As you reproduce every line below, keep it exactly as written and leave out the images.

═══ Dataset records

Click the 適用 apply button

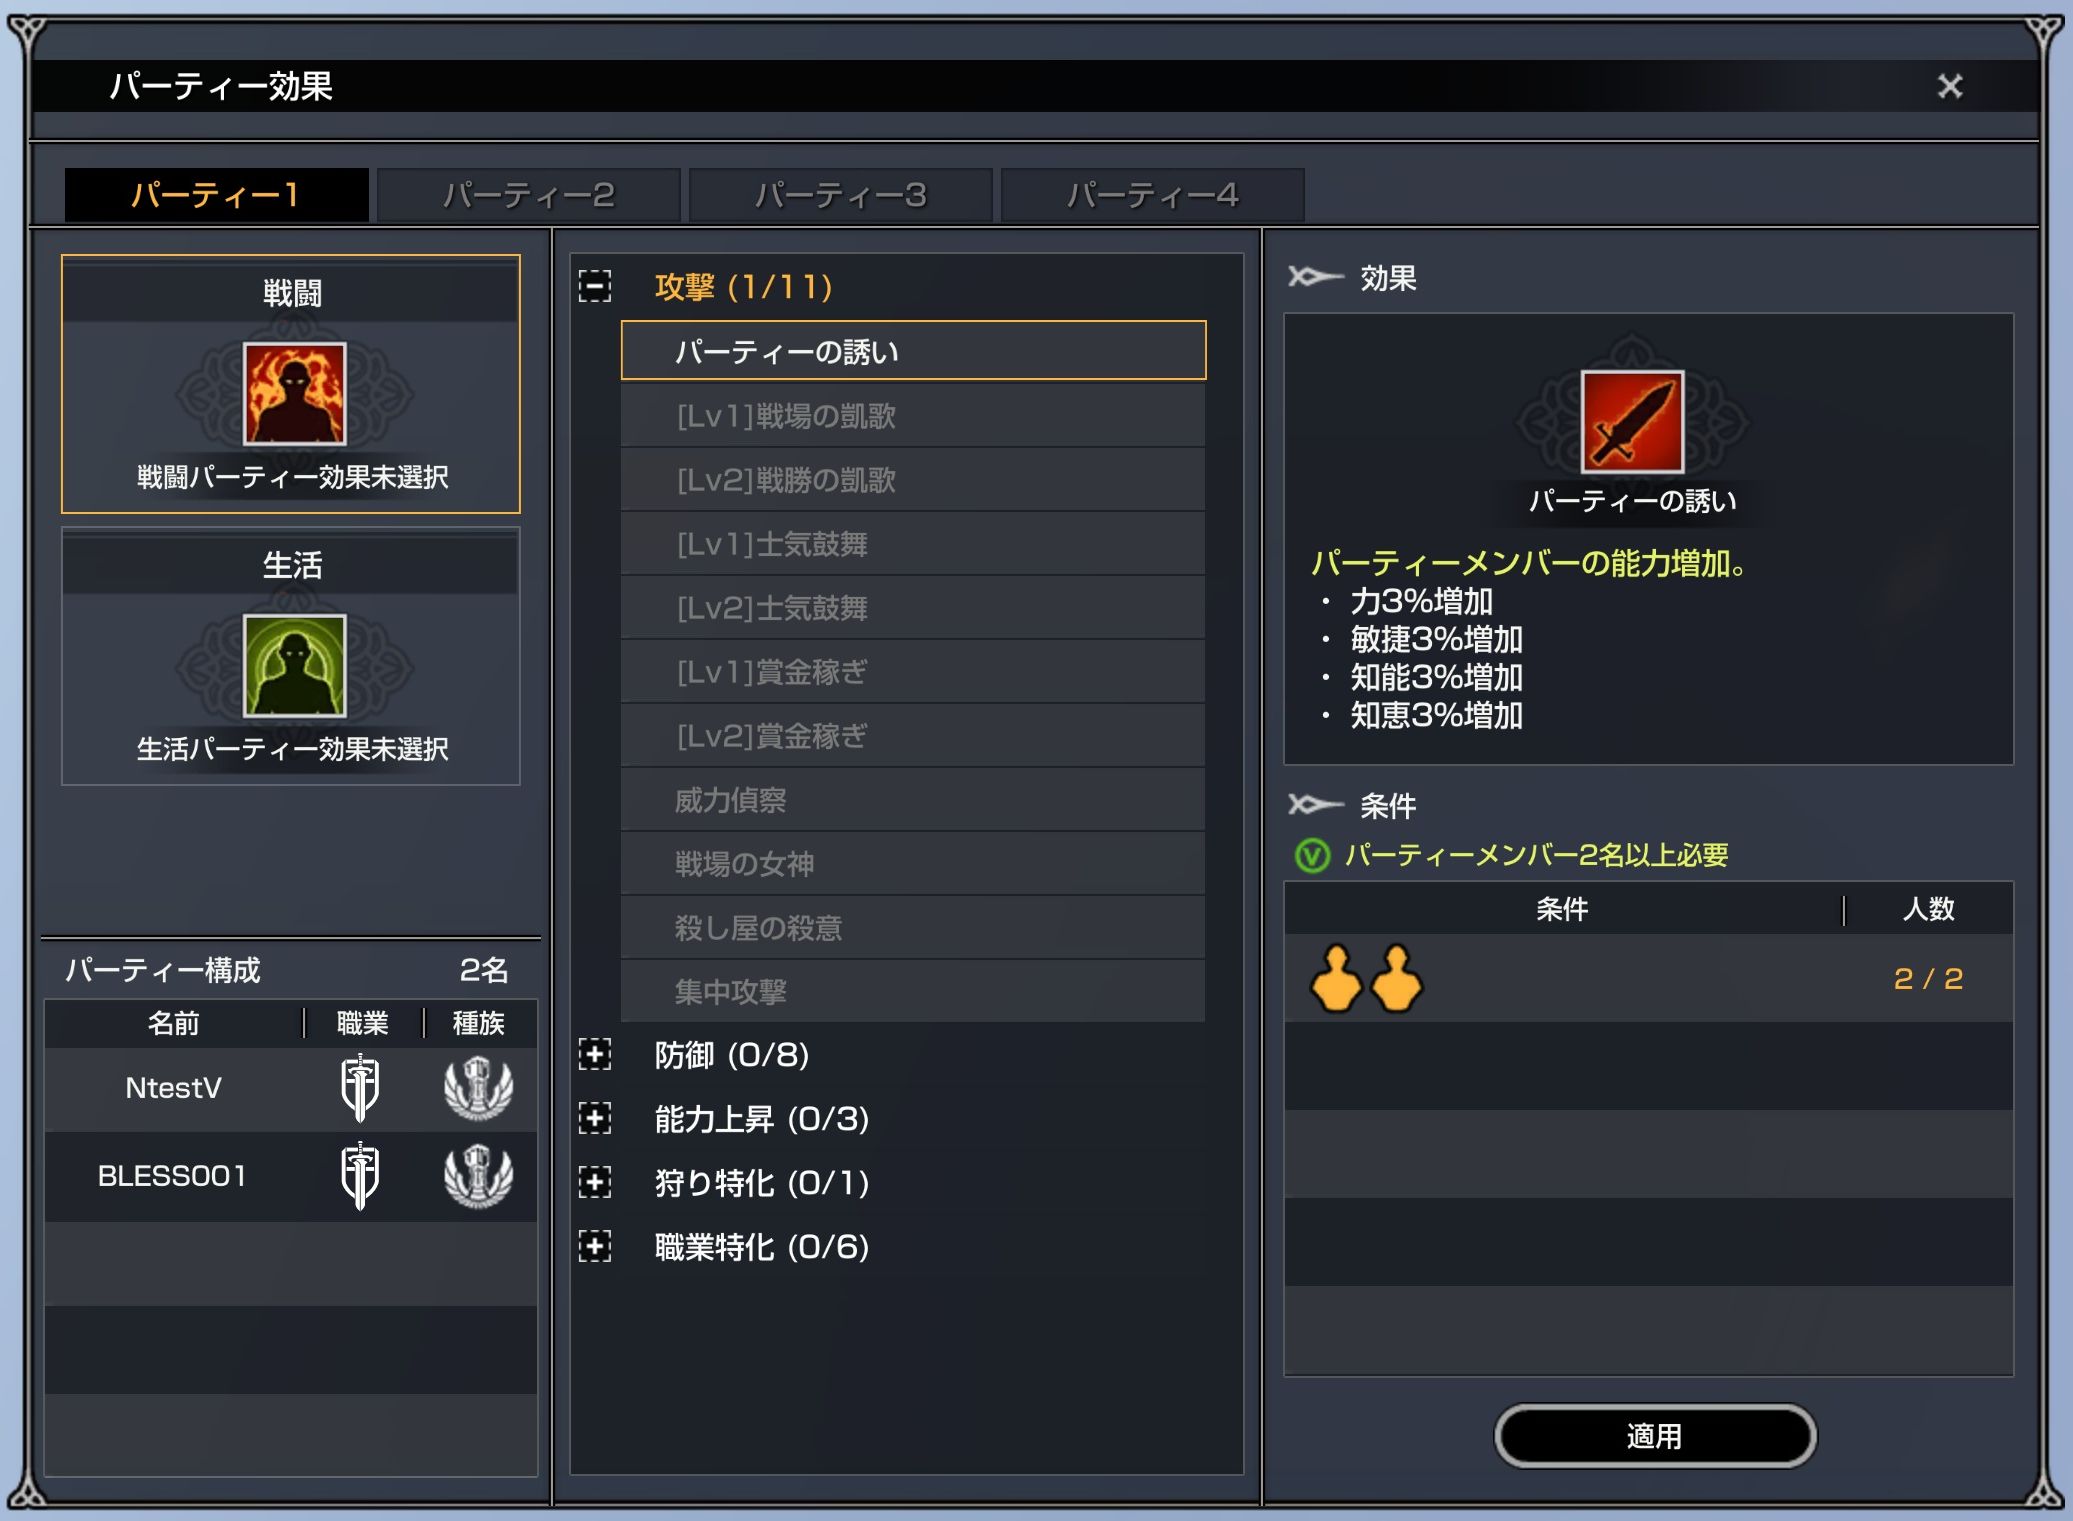(x=1655, y=1436)
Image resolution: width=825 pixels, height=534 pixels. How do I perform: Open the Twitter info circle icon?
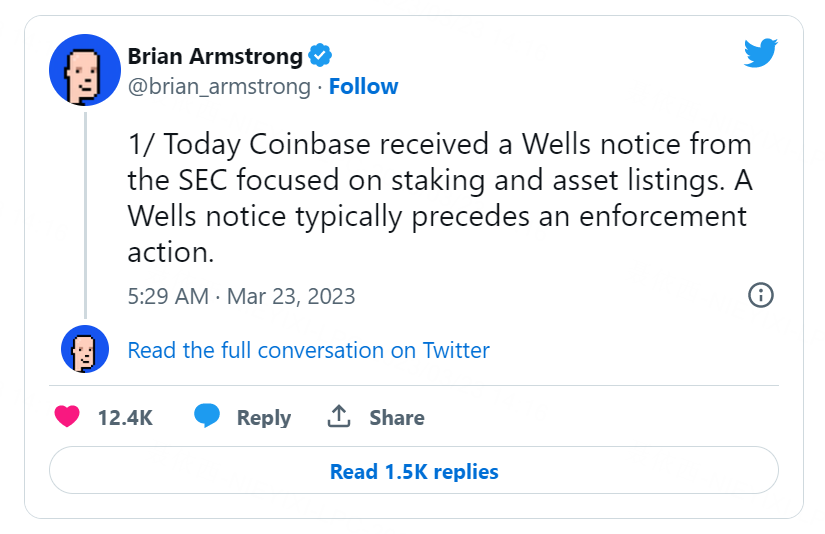coord(760,295)
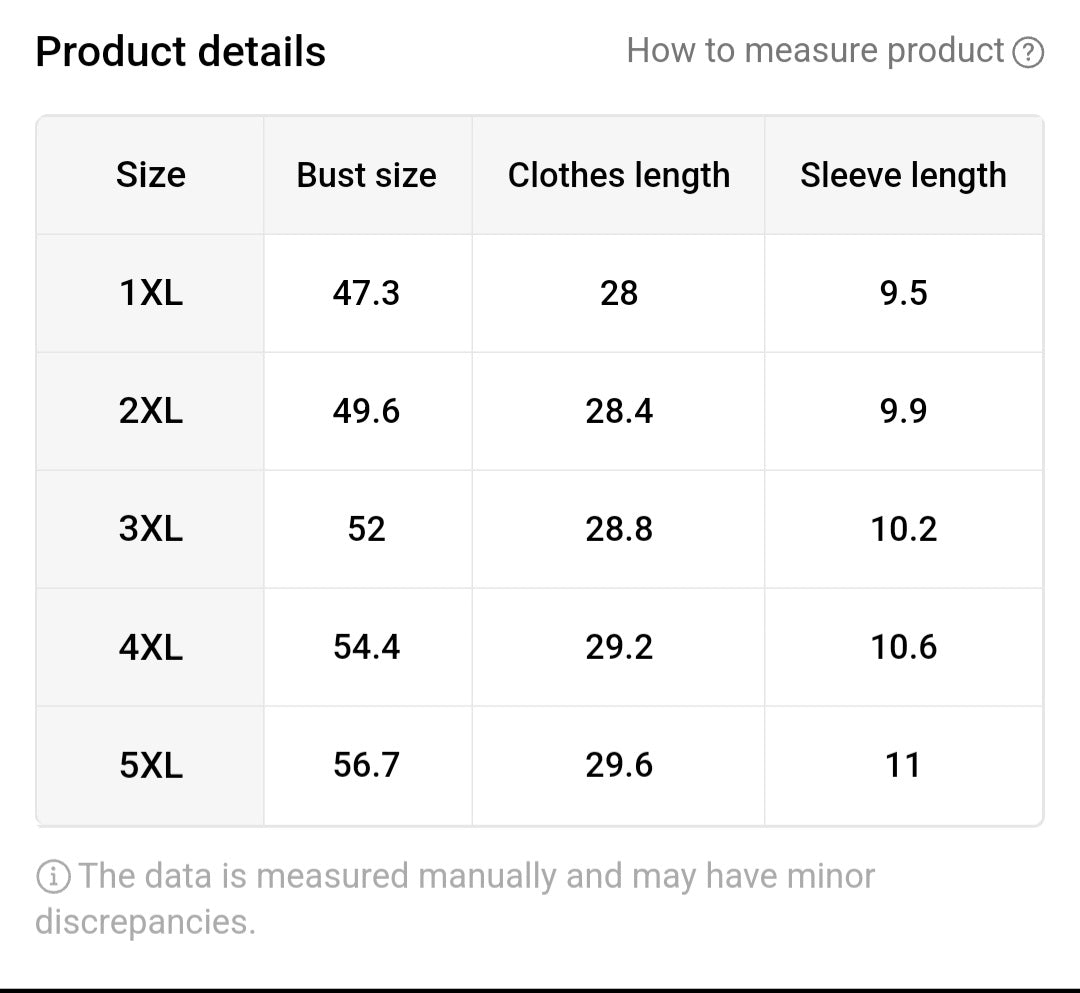
Task: Select the 4XL size row
Action: pos(150,647)

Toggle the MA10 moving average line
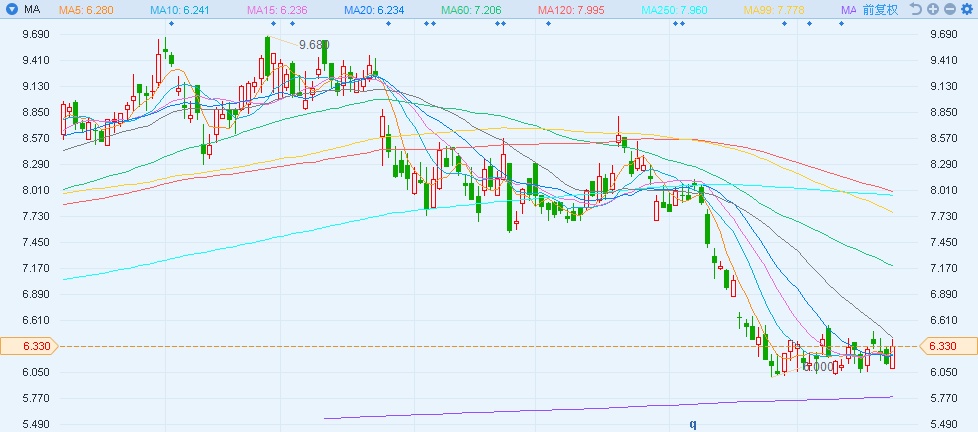click(x=180, y=9)
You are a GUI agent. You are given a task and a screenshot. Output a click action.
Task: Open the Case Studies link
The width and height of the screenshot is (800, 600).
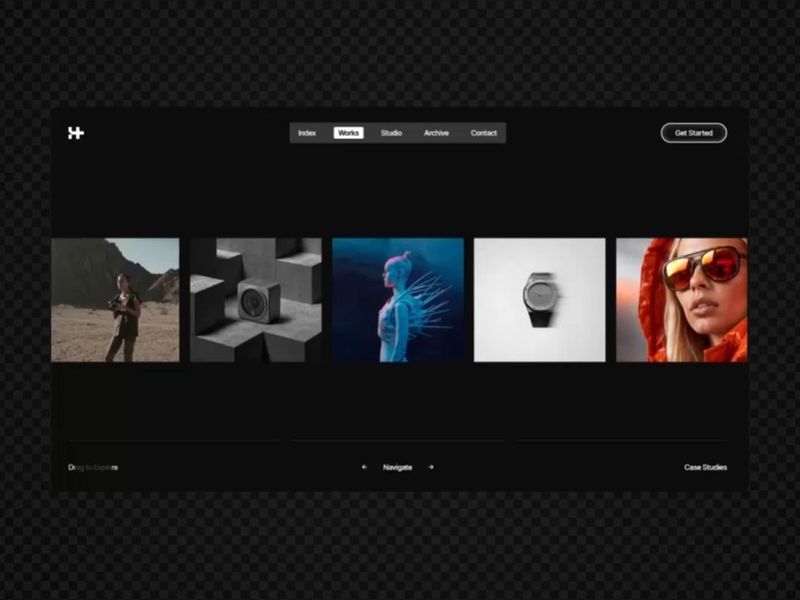pos(706,467)
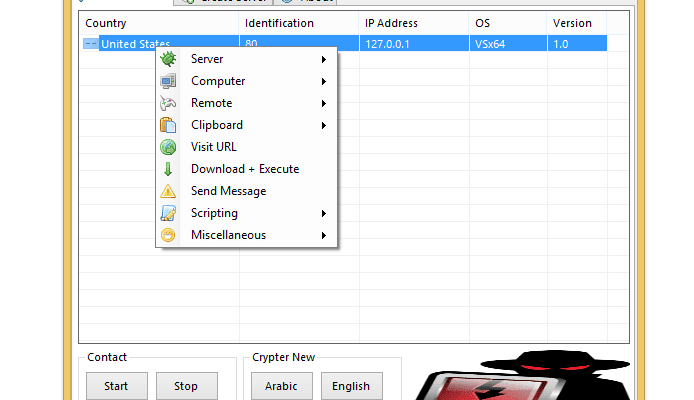The image size is (694, 400).
Task: Click the green bug Server icon
Action: (x=169, y=59)
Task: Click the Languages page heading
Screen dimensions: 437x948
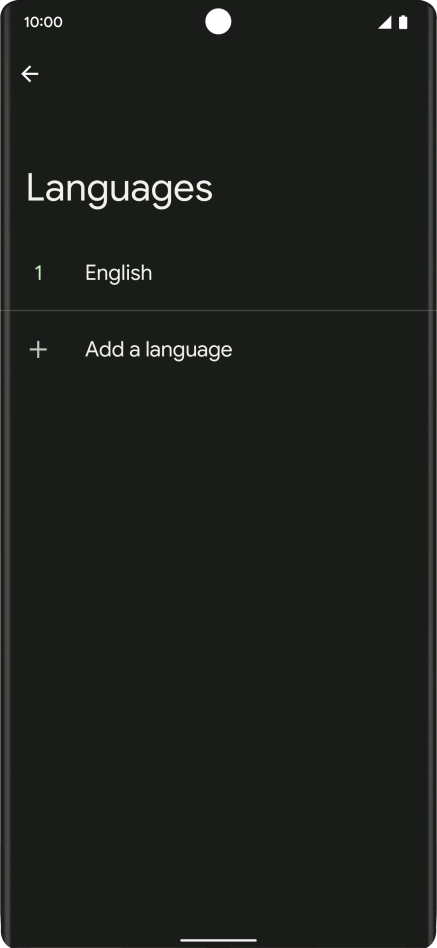Action: click(x=119, y=189)
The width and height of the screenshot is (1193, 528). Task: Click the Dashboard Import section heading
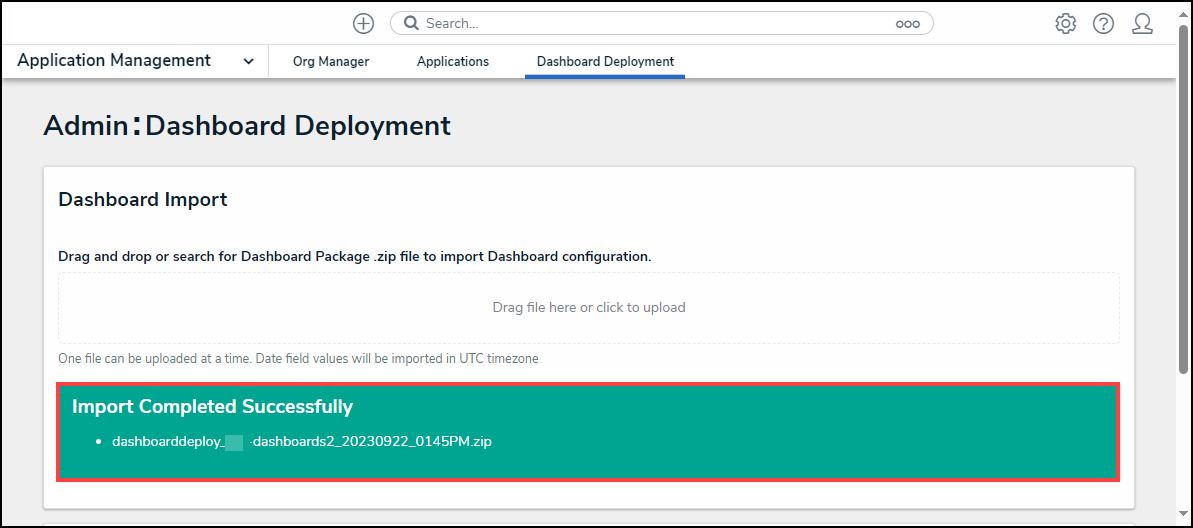143,200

══════

**Written response:**
Click the 適用 apply button

(x=1655, y=1436)
Image resolution: width=825 pixels, height=534 pixels. How do I perform: Open the Twitter info circle icon?
coord(760,295)
Task: Select the 4XL size row
Action: pos(150,647)

Toggle the MA10 moving average line
click(x=180, y=9)
You are a GUI agent. You are given a task and a screenshot. Output a click action.
Task: Open the Case Studies link
The width and height of the screenshot is (800, 600).
pos(706,467)
The image size is (694, 400).
Task: Click the green bug Server icon
Action: (x=169, y=59)
Task: Click the Languages page heading
Screen dimensions: 437x948
Action: click(x=119, y=189)
The width and height of the screenshot is (1193, 528). Task: Click the Dashboard Import section heading
143,200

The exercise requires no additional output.